Por: Fernanda Kintschner   Foto: Luciana Nassar

Com mais de 250 assassinatos ocorridos em 2019 na fronteira entre Brasil e Paraguai, o pedido para reforçar a Segurança Pública foi novamente tema de discurso em tribuna na Assembleia Legislativa de Mato Grosso do Sul (ALEMS). Quem iniciou o tema foi o deputado Professor Rinaldo (PSDB), que nesta quarta-feira (11) lamentou mais uma morte, a de Alex Ziole Areco Aquino, de 14 anos, esquartejado na última quinta-feira no rodoanel de Ponta Porã – a 323 km de Campo Grande.

“São execuções com requintes de crueldade. O menino teve que cavar sua própria cova. A mãe, coitada, sequer pode ter o caixão aberto para sepultar o filho. Essas mortes estão extrapolando a razão humana. Ontem falamos sobre os 71 anos da Declaração Universal dos Direitos Humanos e vimos que está faltando o respeito ao próximo, às leis, à família. Hoje há apologia à agressividade, lamento profundamente”, ressaltou Rinaldo.

Pedro Kemp (PT) usou o microfone em aparte e disse que há casos que ferem a dignidade humana. “O mundo está de ponta cabeça. Hoje assisti ao jornal cedo e vi um caso de um aluno que se recusou a receber sua prova das mãos de uma professora negra. Foi filmado, virou uma confusão. Por isso precisamos fazer frente a qualquer tipo de violência, para mudarmos como sociedade”, considerou.

Para o deputado Zé Teixeira (DEM) falta respeito. “Os pais hoje não sabem onde estão os filhos. Se estão usando drogas ou não. Eles não respeitam os pais e não têm responsabilidades. Não respeitam as leis. Igual naquele baile funk, onde nove morreram e as mães nem sabiam onde os filhos estavam”, lamentou o deputado.
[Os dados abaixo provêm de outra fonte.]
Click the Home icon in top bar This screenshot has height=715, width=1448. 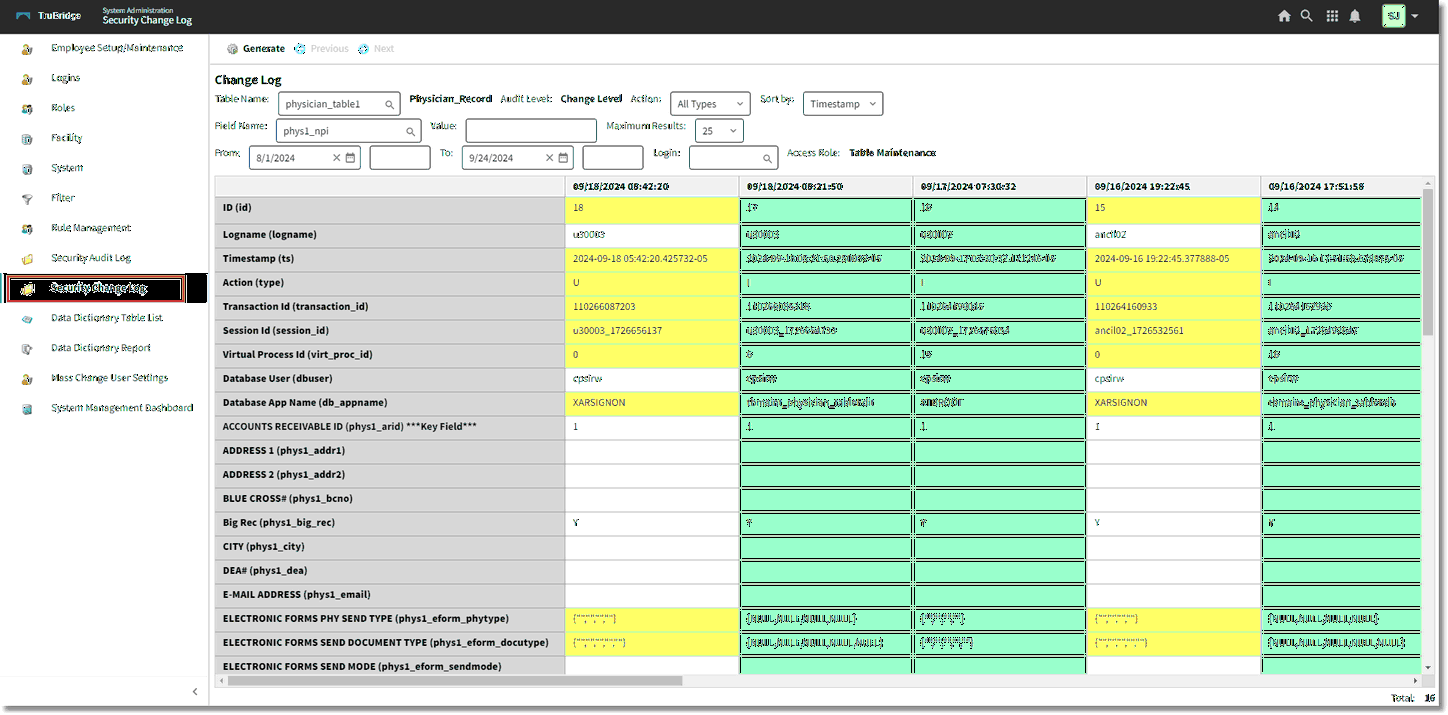tap(1284, 16)
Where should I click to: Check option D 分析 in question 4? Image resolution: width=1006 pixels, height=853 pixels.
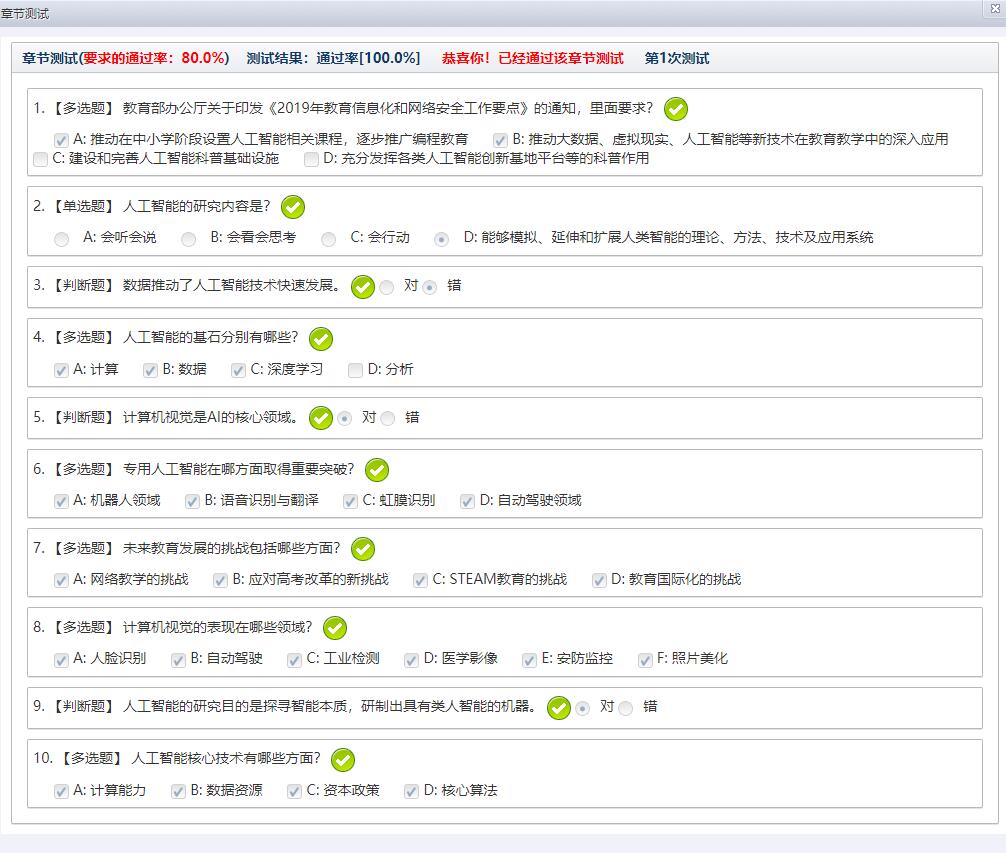pyautogui.click(x=355, y=370)
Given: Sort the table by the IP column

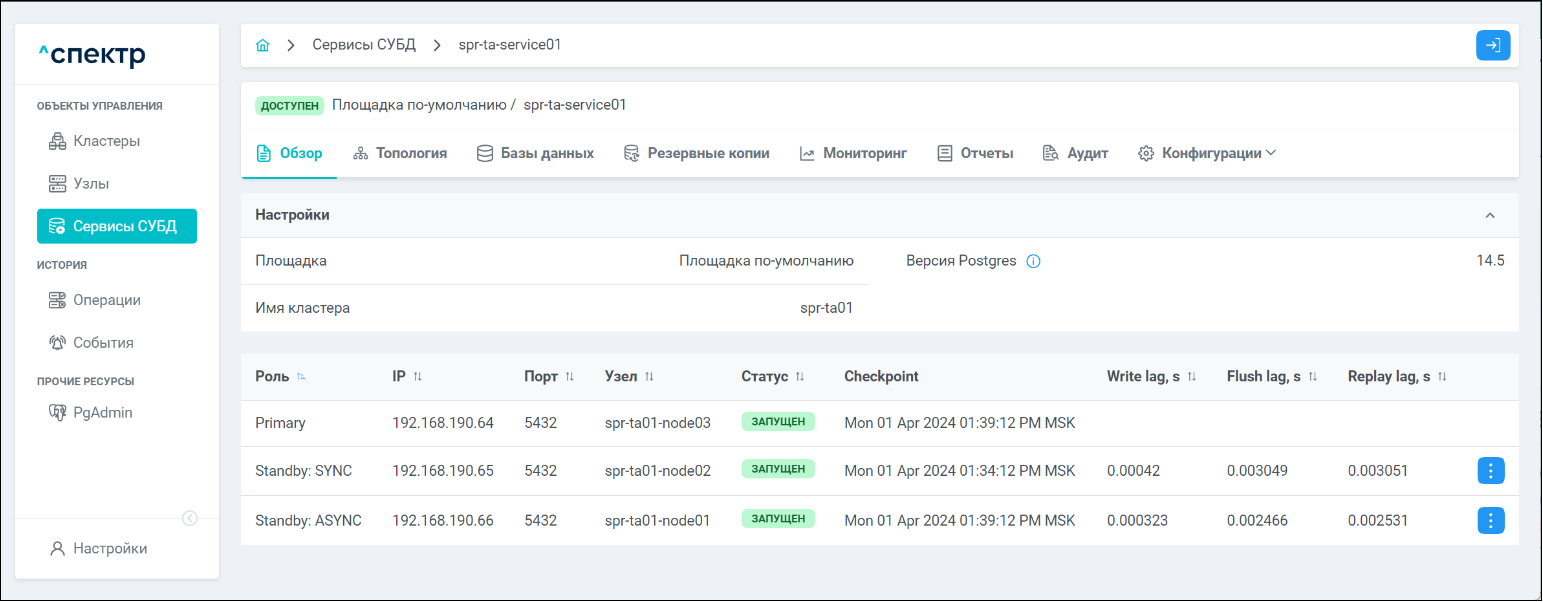Looking at the screenshot, I should 417,377.
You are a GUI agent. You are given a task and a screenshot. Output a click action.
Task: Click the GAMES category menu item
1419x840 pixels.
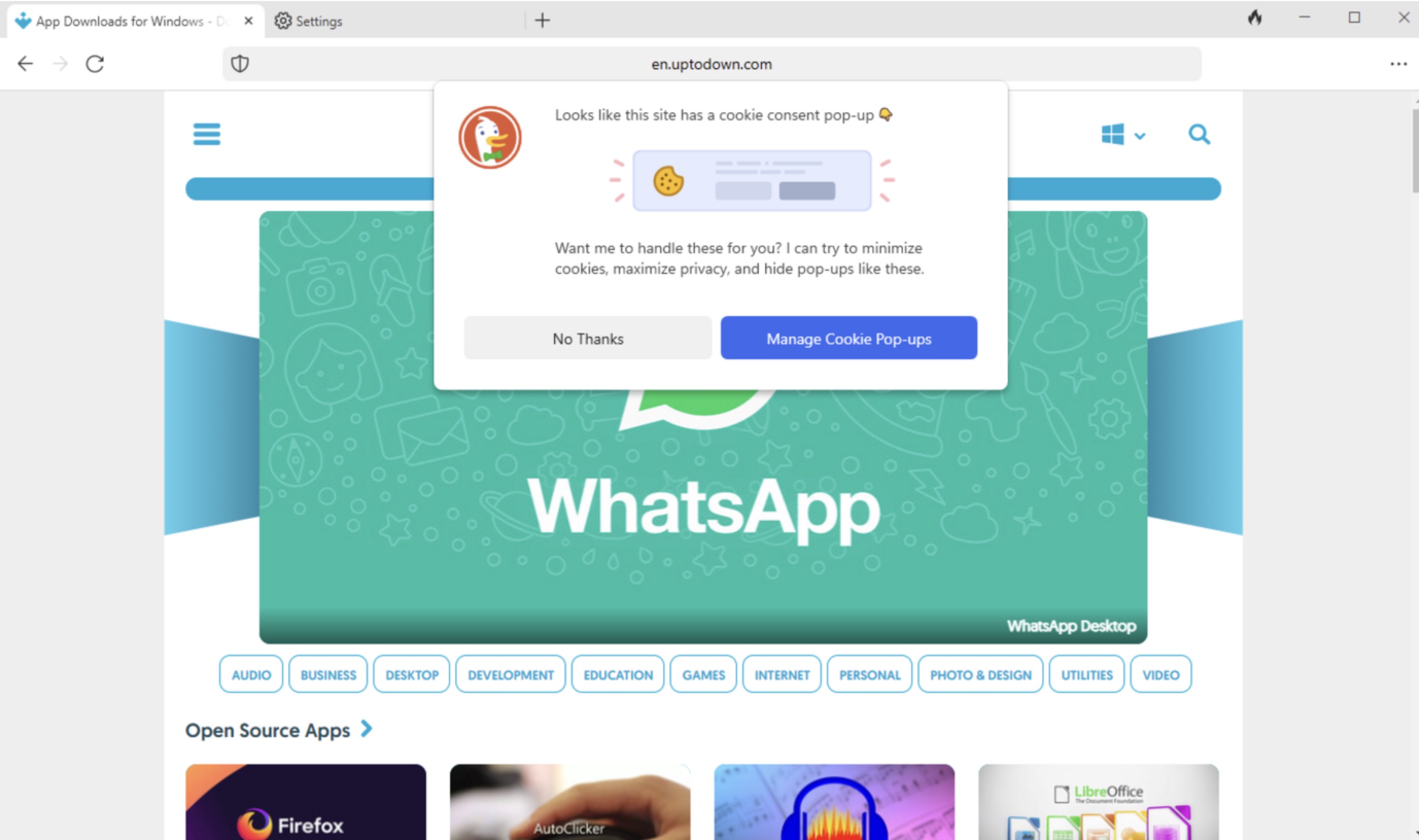[x=703, y=675]
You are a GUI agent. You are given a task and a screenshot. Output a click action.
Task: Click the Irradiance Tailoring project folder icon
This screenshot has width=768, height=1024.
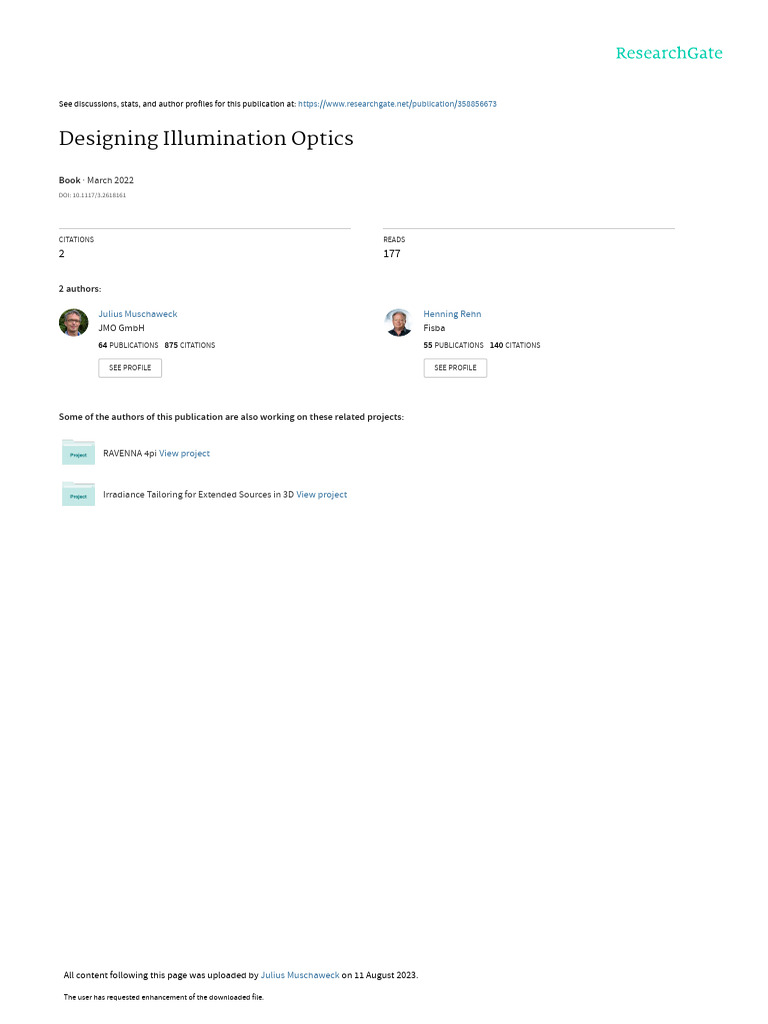pyautogui.click(x=78, y=494)
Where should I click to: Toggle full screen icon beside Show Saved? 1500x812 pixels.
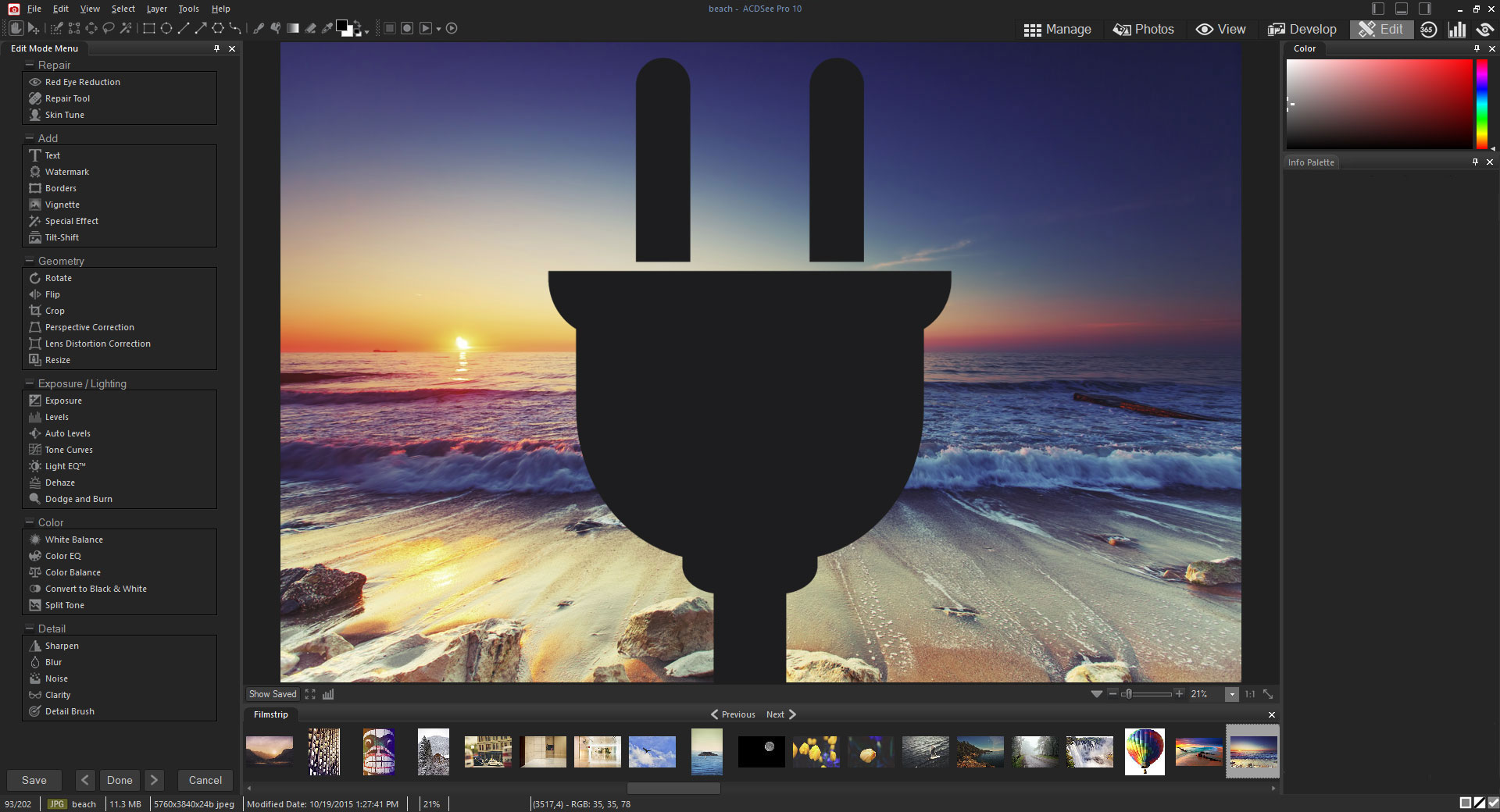pyautogui.click(x=310, y=694)
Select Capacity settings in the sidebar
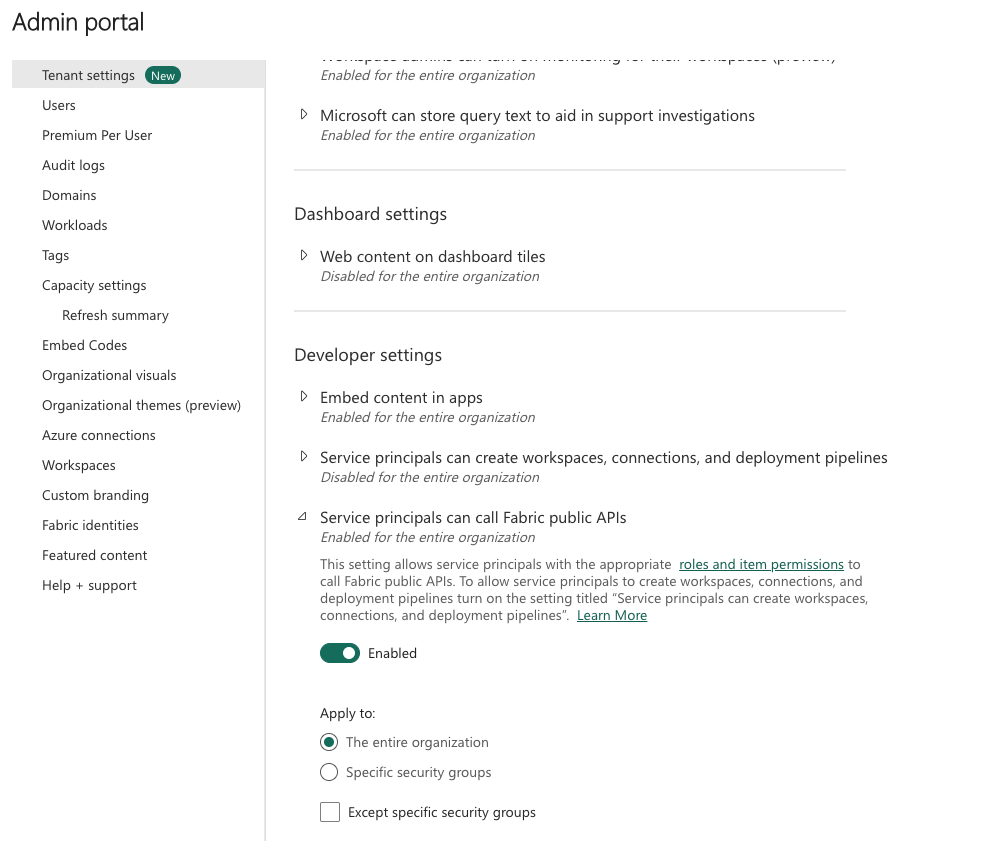The image size is (1008, 841). (94, 284)
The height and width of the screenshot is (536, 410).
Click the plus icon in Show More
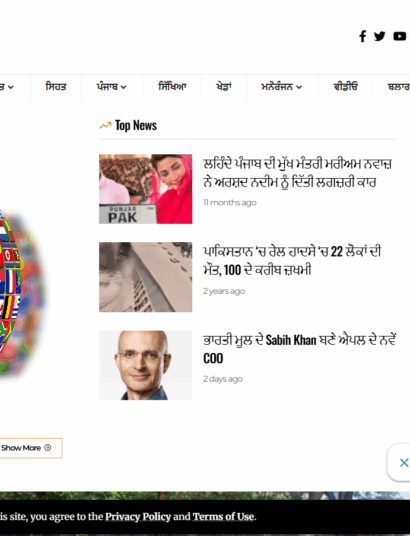pos(48,447)
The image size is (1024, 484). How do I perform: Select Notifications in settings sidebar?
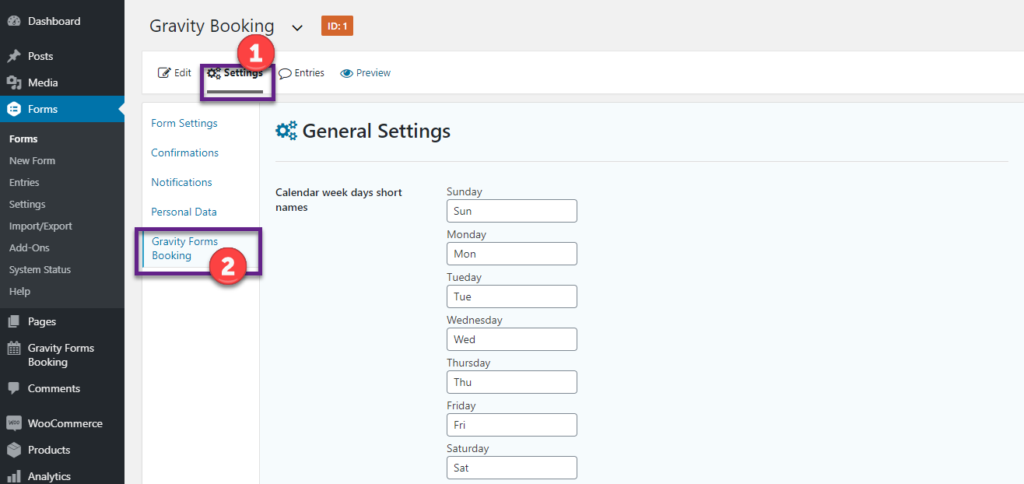(182, 183)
Já o deputado Cabo Almi (PT) ponderou quanto aos policiais que atuaram no baile funk de Paraisópolis (SP), o qual se referiu Zé Teixeira. “Imagino que alguém deve ter ligado para a polícia ir conter algum meliante, às 4h da manhã. Chegando lá, com pessoas drogadas, a reação é imprevisível. Infelizmente ocorreu uma confusão e pessoas pagaram com a vida, mas o final de ano a esses policiais já vai ser difícil. Devem perder a farda, sendo que saíram para servir e fazer o bem à população, mas esse trabalho tem disso, agora é só Deus e eles”, disse.

A polícia de Mato Grosso do Sul foi elogiada pelos deputados. Marçal Filho (PSDB) pediu mais investimento. “A situação em nossa fronteira não está diferente. O Governo Federal precisa olhar para cá e dar condições. Faço um apelo à nossa bancada federal para que venham mais recursos para o Estado preparar ainda mais a polícia e combater a violência na fronteira”, finalizou.